(Collected data entries)
┏━━
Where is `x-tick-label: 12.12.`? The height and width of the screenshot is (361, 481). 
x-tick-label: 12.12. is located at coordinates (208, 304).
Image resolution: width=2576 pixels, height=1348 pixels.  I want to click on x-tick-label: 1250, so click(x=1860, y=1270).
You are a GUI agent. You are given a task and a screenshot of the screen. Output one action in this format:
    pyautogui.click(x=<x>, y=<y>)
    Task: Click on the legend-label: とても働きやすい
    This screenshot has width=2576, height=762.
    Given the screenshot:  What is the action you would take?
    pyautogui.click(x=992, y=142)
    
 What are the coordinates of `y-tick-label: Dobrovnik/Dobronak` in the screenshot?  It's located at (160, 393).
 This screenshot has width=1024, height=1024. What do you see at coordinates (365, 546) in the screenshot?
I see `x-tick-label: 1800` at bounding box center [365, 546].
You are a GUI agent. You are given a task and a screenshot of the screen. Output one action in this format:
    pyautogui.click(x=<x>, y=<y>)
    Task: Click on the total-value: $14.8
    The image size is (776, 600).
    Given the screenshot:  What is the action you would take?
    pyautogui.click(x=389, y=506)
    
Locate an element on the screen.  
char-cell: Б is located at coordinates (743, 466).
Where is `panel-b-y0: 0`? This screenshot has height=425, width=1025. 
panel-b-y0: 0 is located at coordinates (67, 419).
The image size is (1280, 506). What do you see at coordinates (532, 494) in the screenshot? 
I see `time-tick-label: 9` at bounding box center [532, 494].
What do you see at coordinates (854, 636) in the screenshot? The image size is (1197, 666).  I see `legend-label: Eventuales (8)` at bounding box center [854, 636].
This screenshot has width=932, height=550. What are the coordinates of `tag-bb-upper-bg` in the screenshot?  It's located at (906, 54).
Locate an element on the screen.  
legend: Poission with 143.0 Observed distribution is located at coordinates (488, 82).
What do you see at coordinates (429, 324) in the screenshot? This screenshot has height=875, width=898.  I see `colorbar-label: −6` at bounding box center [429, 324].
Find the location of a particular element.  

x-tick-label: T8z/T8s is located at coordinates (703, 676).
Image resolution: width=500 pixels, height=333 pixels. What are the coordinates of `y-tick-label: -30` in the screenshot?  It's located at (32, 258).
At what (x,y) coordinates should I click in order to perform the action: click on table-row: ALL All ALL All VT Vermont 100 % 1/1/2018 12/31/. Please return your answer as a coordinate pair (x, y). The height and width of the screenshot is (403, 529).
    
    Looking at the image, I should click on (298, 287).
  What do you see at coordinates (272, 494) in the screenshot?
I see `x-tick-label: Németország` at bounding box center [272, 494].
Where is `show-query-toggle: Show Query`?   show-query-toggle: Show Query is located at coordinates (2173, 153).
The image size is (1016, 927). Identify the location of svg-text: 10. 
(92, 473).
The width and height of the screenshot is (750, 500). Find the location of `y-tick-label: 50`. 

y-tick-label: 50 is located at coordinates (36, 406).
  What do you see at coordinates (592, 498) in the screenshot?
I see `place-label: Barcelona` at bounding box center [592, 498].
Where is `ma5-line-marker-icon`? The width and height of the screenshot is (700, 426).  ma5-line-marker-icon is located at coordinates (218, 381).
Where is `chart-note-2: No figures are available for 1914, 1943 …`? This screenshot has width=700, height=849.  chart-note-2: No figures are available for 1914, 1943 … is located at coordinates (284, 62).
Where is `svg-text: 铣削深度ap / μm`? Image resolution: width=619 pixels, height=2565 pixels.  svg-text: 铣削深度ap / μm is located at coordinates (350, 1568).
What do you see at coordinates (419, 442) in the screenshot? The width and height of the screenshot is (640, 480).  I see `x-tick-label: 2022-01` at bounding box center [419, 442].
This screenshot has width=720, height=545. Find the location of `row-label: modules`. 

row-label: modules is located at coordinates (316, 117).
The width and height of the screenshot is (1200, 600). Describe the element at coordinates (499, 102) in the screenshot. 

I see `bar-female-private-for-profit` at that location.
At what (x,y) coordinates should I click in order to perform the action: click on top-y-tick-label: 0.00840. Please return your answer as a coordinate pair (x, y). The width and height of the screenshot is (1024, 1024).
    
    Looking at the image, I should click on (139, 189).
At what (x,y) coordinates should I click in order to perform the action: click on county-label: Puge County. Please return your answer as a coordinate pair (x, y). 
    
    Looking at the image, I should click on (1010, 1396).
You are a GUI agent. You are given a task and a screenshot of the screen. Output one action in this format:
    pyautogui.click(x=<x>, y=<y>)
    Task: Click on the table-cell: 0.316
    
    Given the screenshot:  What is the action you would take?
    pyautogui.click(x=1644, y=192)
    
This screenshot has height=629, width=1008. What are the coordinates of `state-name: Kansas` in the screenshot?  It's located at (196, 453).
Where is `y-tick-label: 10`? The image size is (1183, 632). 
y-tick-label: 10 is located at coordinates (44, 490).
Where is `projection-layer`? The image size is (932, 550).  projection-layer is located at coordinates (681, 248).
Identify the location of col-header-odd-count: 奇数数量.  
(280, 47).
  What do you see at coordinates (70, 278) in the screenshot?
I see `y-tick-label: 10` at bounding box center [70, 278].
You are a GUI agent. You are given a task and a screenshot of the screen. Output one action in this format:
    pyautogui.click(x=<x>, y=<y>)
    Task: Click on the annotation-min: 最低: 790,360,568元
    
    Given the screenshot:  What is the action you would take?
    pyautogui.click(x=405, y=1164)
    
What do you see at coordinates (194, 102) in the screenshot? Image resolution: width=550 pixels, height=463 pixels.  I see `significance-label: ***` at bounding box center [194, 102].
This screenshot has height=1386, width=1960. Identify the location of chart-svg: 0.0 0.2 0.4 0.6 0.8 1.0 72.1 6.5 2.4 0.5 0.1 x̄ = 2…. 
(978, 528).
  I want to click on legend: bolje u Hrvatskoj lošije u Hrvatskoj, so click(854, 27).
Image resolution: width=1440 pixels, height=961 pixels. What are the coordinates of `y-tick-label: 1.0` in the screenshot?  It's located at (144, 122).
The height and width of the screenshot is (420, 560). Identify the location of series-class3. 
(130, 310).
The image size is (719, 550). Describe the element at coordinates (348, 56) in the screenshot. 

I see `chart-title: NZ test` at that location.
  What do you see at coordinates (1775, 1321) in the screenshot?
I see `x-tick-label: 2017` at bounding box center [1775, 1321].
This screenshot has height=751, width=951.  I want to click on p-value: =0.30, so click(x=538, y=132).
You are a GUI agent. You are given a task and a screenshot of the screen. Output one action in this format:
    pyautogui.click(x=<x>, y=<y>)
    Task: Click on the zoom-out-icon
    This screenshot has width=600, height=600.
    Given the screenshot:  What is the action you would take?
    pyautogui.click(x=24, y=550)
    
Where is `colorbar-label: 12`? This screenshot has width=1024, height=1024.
┗━━
ASSIGNMENT: Retype the lines of the listing from its start through the line containing "Image resolution: width=2576", inclusive.

EXERCISE RESULT:
Where is `x-tick-label: 12.12.`? The height and width of the screenshot is (361, 481). 
x-tick-label: 12.12. is located at coordinates (208, 304).
Image resolution: width=2576 pixels, height=1348 pixels.  I want to click on x-tick-label: 1250, so click(x=1860, y=1270).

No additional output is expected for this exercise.